» **Prompt**
Take every line from the listing below that contains "agent".

******

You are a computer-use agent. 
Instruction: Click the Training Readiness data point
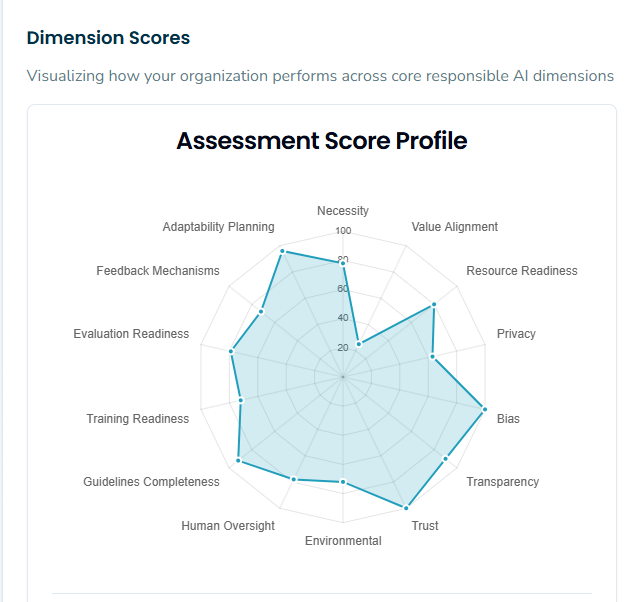pyautogui.click(x=241, y=400)
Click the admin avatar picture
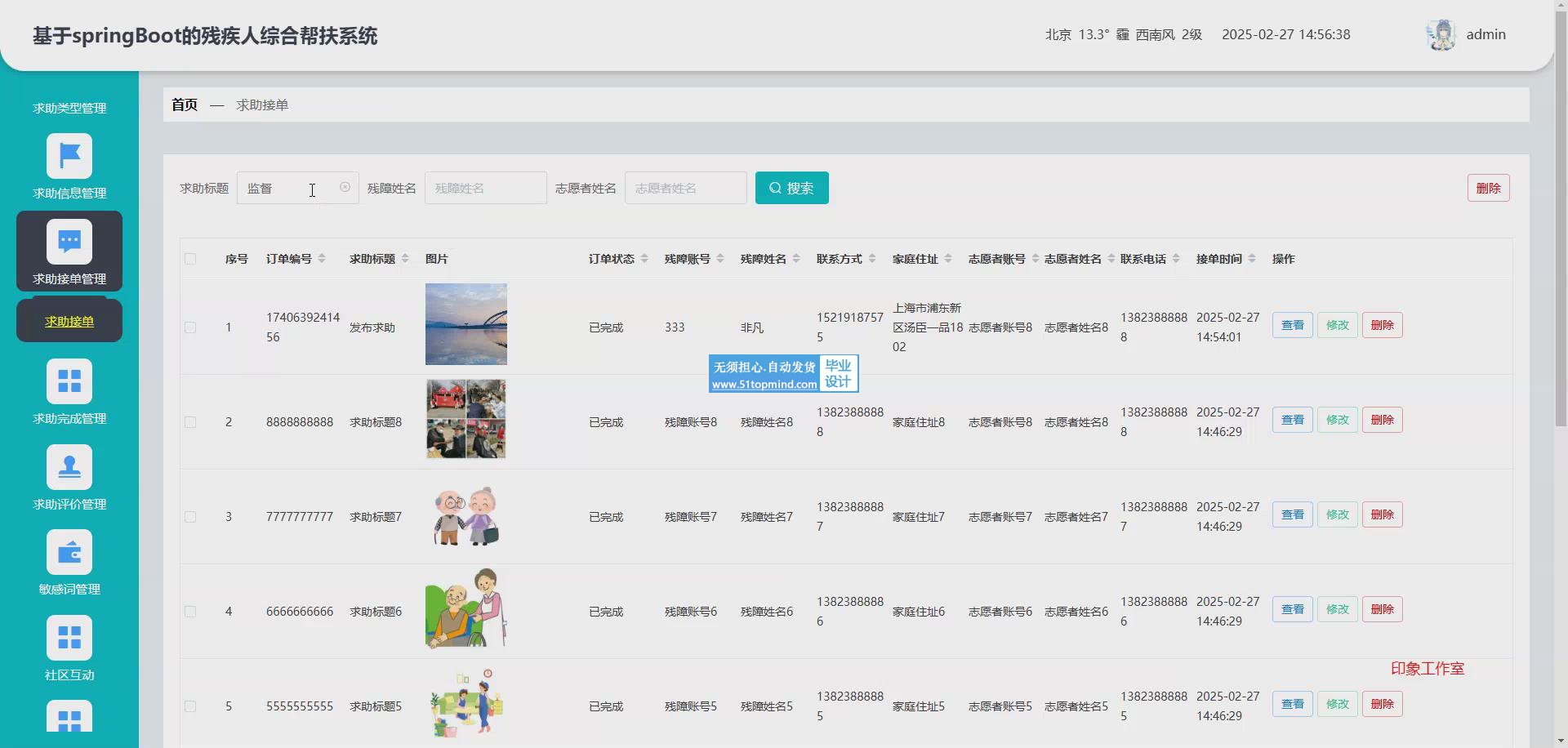This screenshot has height=748, width=1568. coord(1441,35)
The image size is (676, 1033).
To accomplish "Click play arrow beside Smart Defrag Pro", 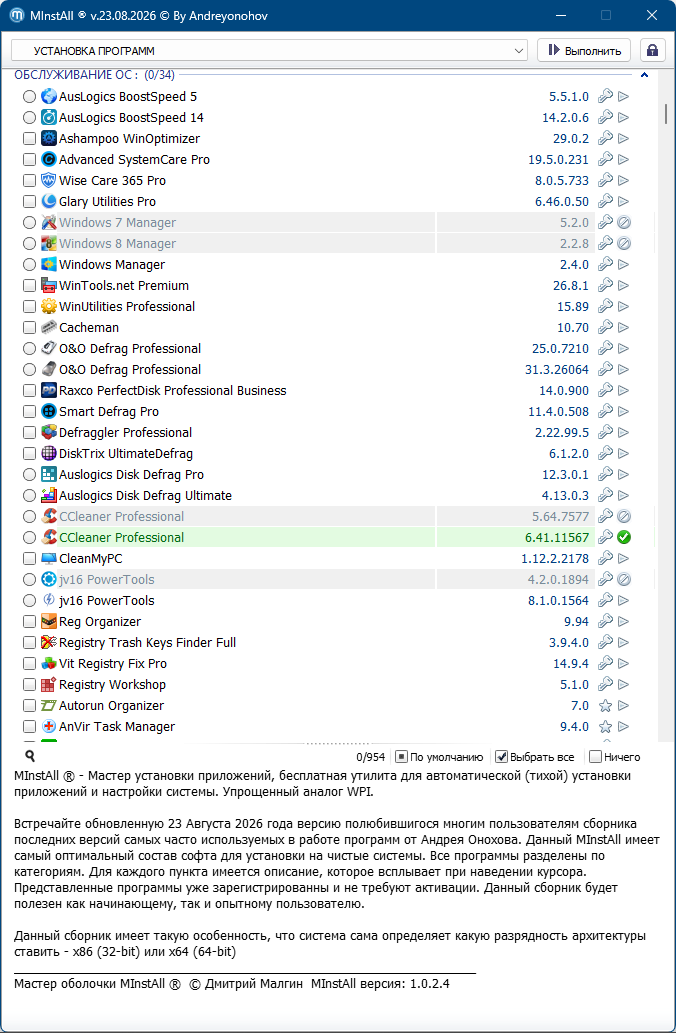I will pyautogui.click(x=623, y=412).
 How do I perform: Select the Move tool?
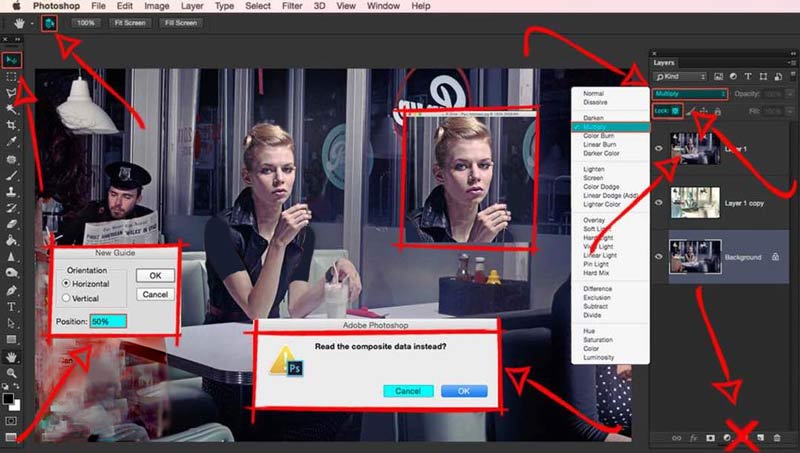(x=12, y=60)
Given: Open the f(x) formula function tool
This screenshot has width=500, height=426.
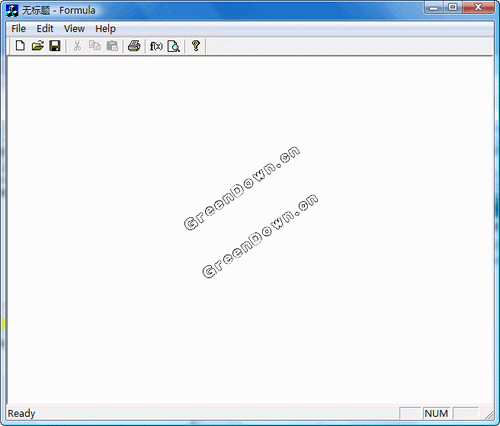Looking at the screenshot, I should [156, 46].
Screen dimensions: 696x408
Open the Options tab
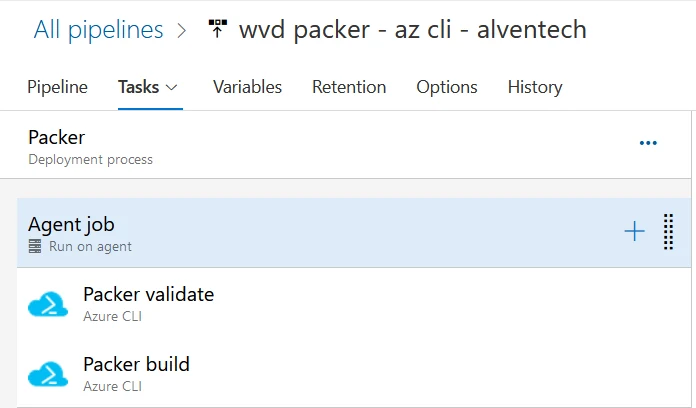[x=447, y=87]
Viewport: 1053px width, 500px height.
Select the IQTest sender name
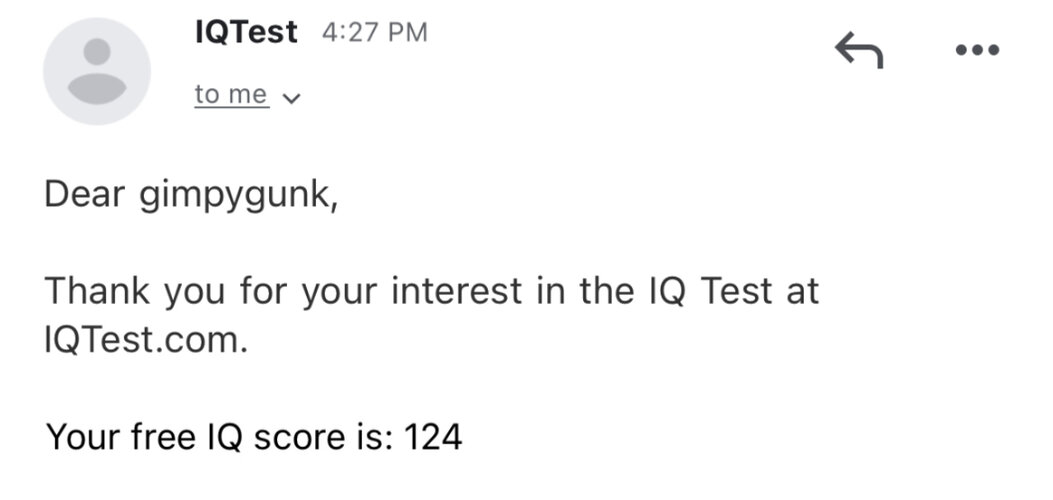pos(246,32)
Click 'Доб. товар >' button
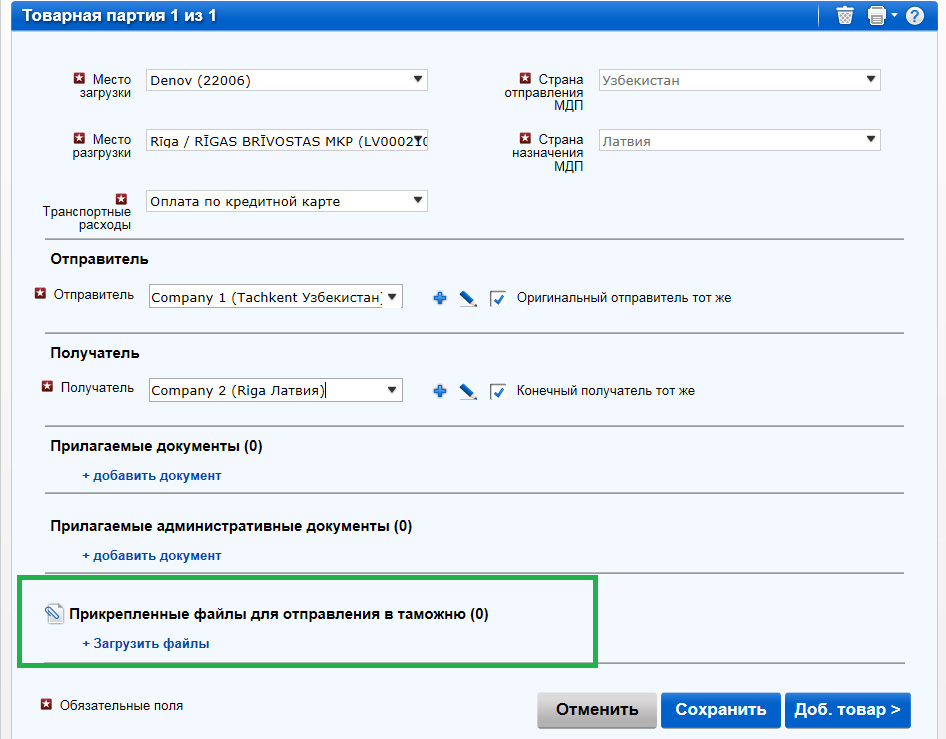 [847, 710]
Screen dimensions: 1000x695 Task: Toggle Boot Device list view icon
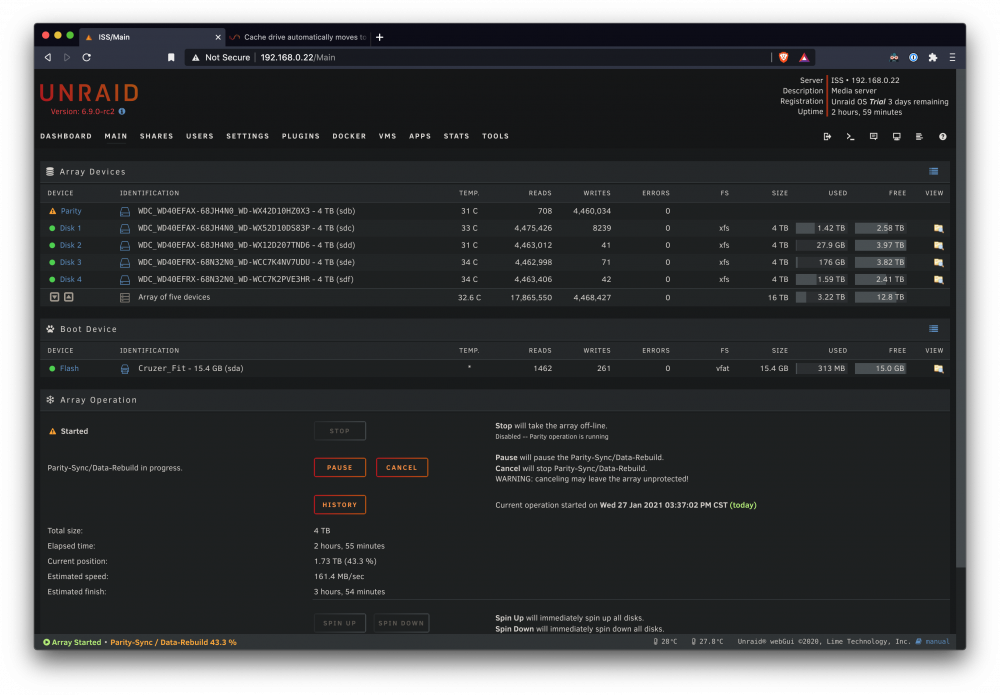click(934, 329)

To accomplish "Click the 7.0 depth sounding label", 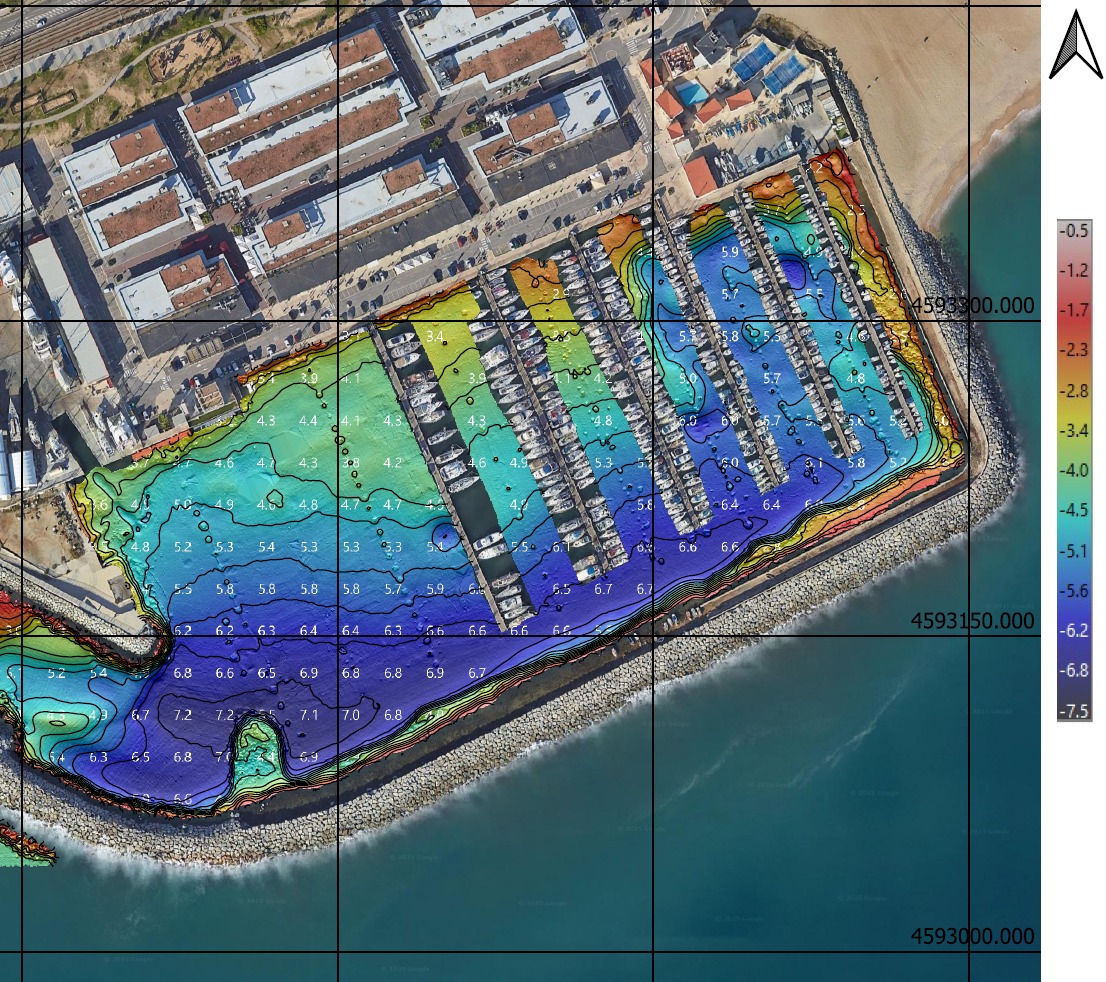I will (351, 716).
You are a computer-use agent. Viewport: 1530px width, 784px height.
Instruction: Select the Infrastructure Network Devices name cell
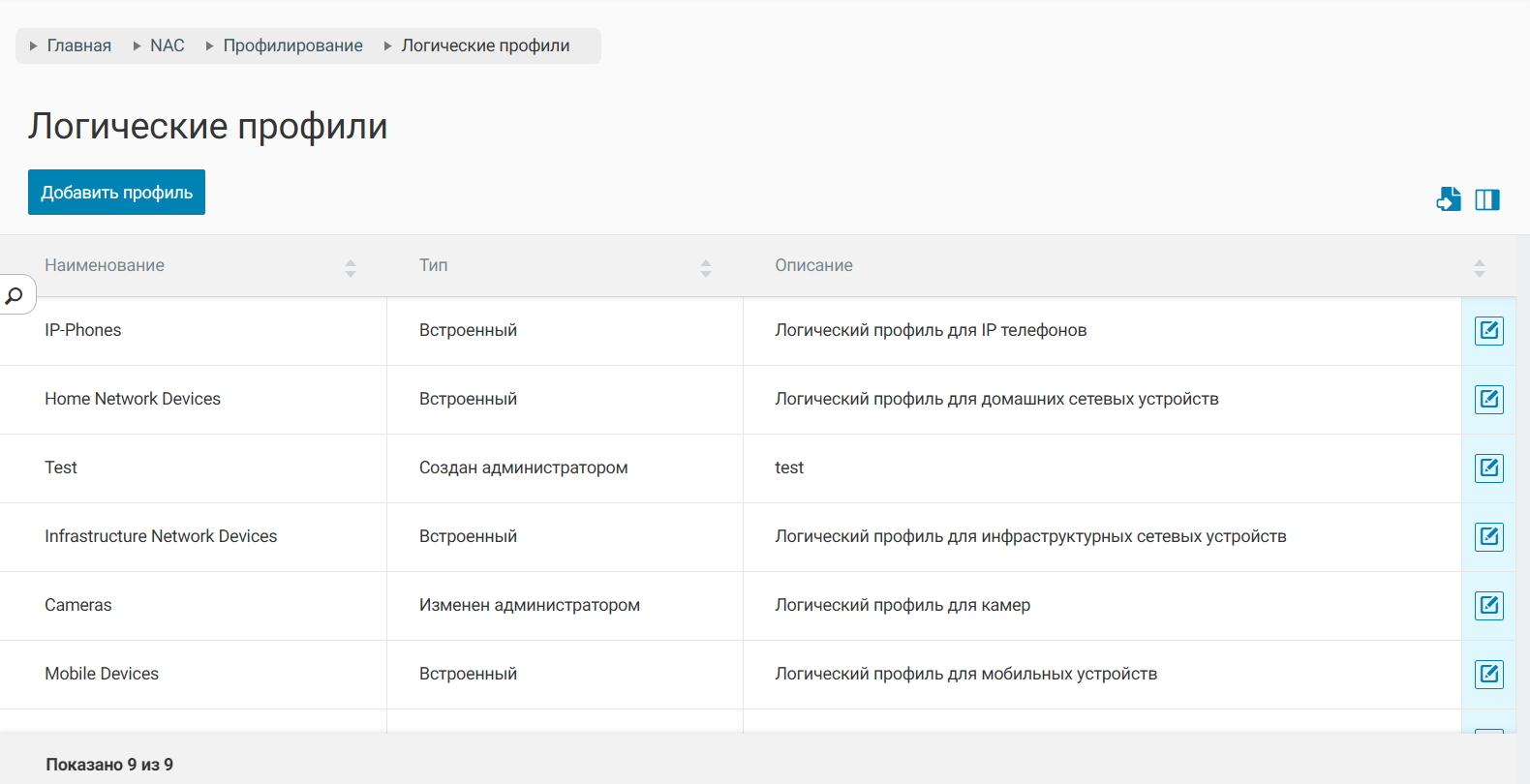[161, 536]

******

» **Response to the exercise**
You are a computer-use agent. 
You are a computer-use agent. Viewport: 1530px width, 784px height.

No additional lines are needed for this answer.